Так-то они и встретились в галереях, и Вероника понемножку привыкла к присутствию Марины, как привыкает кошка, живя под одной крышей с каким-нибудь безобидным пудельком. Конечно, Ана не повела их обеих к любовному ложу прямо из галерей. Они вдоволь походили по сверкающим, душистым, нежно звучащим пространствам — Госпожа с Вероникой под руку впереди, а Марина сбоку от Госпожи и слегка поодаль; они примерили пару вещей — Ана постаралась, чтобы Марина принимала снятые с нее вещи, а Вероника, наоборот, подавала ей новое и дорогое; при этом она лучезарно улыбалась обеим; затем Вероника отдалялась и, глядя на разодетую Госпожу со стороны, высказывала критические замечания, в то время как Марина безмятежно стояла рядышком с Госпожой и ожидала приказов. Она думала о Царе. Когда контракт будет подписан, Господин на какое-то время погрузится в работу полностью; нужно будет позаботиться о Нем во всех смыслах.

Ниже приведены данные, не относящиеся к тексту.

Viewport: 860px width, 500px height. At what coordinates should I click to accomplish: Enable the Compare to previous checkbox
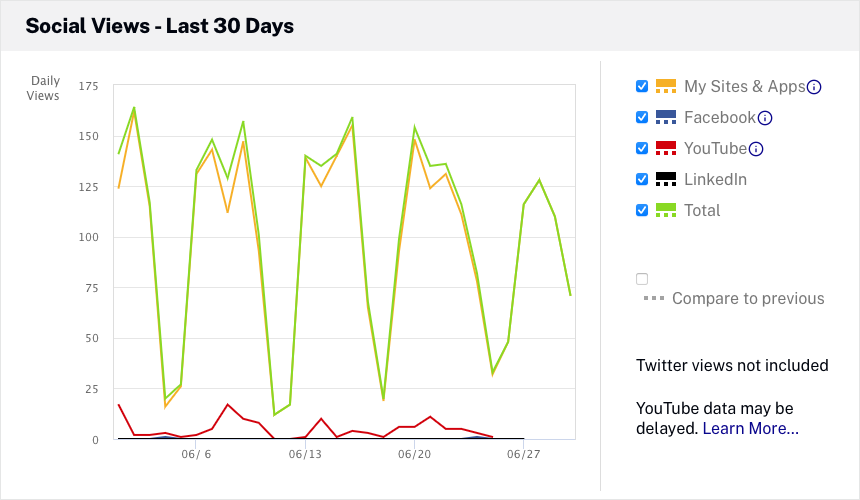tap(642, 279)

Нужно, чтобы походы, подобные этому, были не столь уж часты. К счастью, есть Вероника. Госпожа будет сидеть в кафе с Вероникой, а Царевна в это время будет ублажать Царя. Вот как должно быть; вот так и будет. Милая, милая Госпожа…
Госпожа между тем не сошлась с Вероникой в оценке сочетания некоторых цветов. Марине с некоторых пор было предписано оценивать; Госпожа попросила ее быть третейским судьей. Марина поступила дипломатично, то есть признала Веронику правой в целом, но Госпожу правой в пикантных частностях. Госпожа в два счета раскусила ее дипломатию и задорно подмигнула; затем они прогулялись по улице до другой галереи, где все вместе дружно посмеялись над какой-то очень богато и столь же нелепо одетой дамочкой, а напоследок, во «Французских Линиях», выпили кофе под огромным макетом Эйфелевой башни, сидя — втроем — за одним и тем же столом.

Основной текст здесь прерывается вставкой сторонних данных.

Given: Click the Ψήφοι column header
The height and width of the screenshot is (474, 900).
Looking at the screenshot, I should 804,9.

Ближе к концу этого кофе Марина почувствовала движение ноги под столом — движение, которое ее не касалось — и Госпожа негромко сказала:
— Мариночка, мы сейчас покурим, а ты…
— А я пойду покатаюсь на лифте, — с лукавой улыбкой ответила Марина, — и вернусь через…
— Пятнадцать минут? — предположила Вероника.
— Пятнадцать минут, — подтвердила Госпожа.
Когда Марина ушла, Вероника поджала губы и, не отрывая своей ноги от Зайкиной ножки под столом, сказала:
— Я должна извиниться за то, что устроила тебе по телефону. Ты была права; она премилое существо.
— Проехали, — сказала Ана.
— Ты не дослушала.
— Ну?
— Но я не смогу поблагодарить ее за мое спасение, или как это называется. У меня просто духу не хватит.
— Она не обидится, если ты ее не поблагодаришь.
— Что мне она? Ты не обидишься?
— Глупышка, — сказала Ана, глядя на Веронику с любовью. — Какая ты глупышка…
— Я хочу тебя. Прямо сейчас.
— Сейчас? — растерялась Ана. — Ну, давай… сбежим, что ли…
— Ты не поняла. Сейчас — значит сейчас, — и, глядя в Глазки, она сильнее прижала свою ногу к Зайкиной. Она стянула со своей шеи тонкую косынку и медленно опустила ее себе на колени, и ее рука так и осталась под столом. Она — рука — коснулась Зайкиных бедер и проползла между ними вовнутрь.
Глазки расширились.
— Нас же насквозь видно отовсюду, — шепнула Ана в ужасе. — Пошли в туалет.
— Пошли.
Они нашли туалет, беззвучно приоткрыли дверь и заглянули. Туалет был на несколько кабинок. Ана обернулась к Веронике и приложила пальчик к губам. Они на цыпочках вошли в туалет. Ана тихонько прошлась вдоль кабинок, низко поклонившись каждой из них, и снова использовала пальчик; вначале она дважды ткнула им в сторону одной из кабинок, а затем подняла пальчик вверх, показывая тем самым Веронике, что в этой кабинке кто-то сидит — причем один (одна!), а не двое.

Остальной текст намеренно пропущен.